Garden of the Gods

Site Information

Location: Exit K-25 from US-40, one mile south of Russell Springs on left

GPS Coordinates: N 38º 53.961' W 101º 11.447'

Intrinsic Qualities:

Site Logistics:

  • This site is unimproved and privately owned.
  • It can be viewed from K-25

Garden of Gods consists of Cretaceous limestone out-cropping. The “chalk beds” of Logan County are considered one of the richest in the world for locating deposits of swimming and flying reptiles. In the world of paleontology, the name of Sternberg appears frequently. Dr. George M. Sternberg, Army Surgeon-General of the United States (during 1860‘s), visited the army posts along the Smoky Hill Trail as early as 1866. Soldiers brought him fossil bones for identification which he took, or sent back east, alerting paleontologists to this rich fossil area.

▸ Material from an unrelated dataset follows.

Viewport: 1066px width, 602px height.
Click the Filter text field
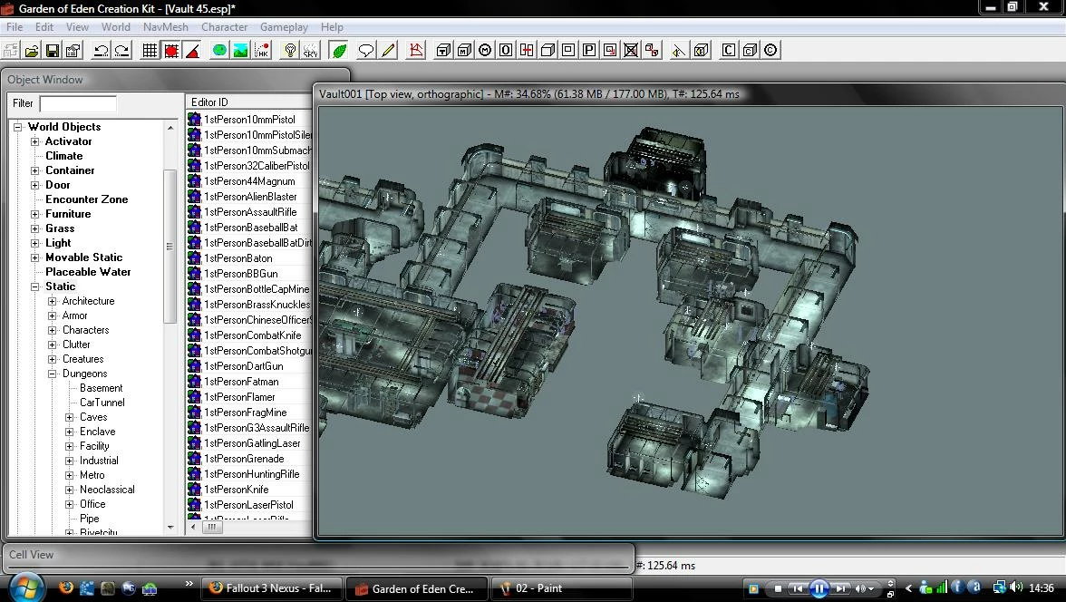[78, 103]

Charles H. Sternberg, a young brother of Dr. George M. Sternberg, later hunted extensively in the fossil beds of Gove, Logan and Wallace Counties, providing specimens to museums throughout the world. He taught his sons to be fossil hunters, and one, George F. Sternberg, lived with his family in Oakley from 1924 to 1927. They moved to Hays in 1927 and George became curator of the Museum of Paleontology at Fort Hays State College.

In 1900, George F. Sternberg discovered a nearly complete skeleton of a Plesiosarus, which was a 10‘ long-headed, short-necked, marine reptile on the east side of Beaver Creek in Logan County (the Bilby Ranch). Fossilized remains of ancient marine life discovered in Logan and adjacent counties can be seen at the Sternberg Museum in Hays, the Butterfield Trail Museum in Russell Springs and the Fick Fossil Museum in Oakley, Kansas.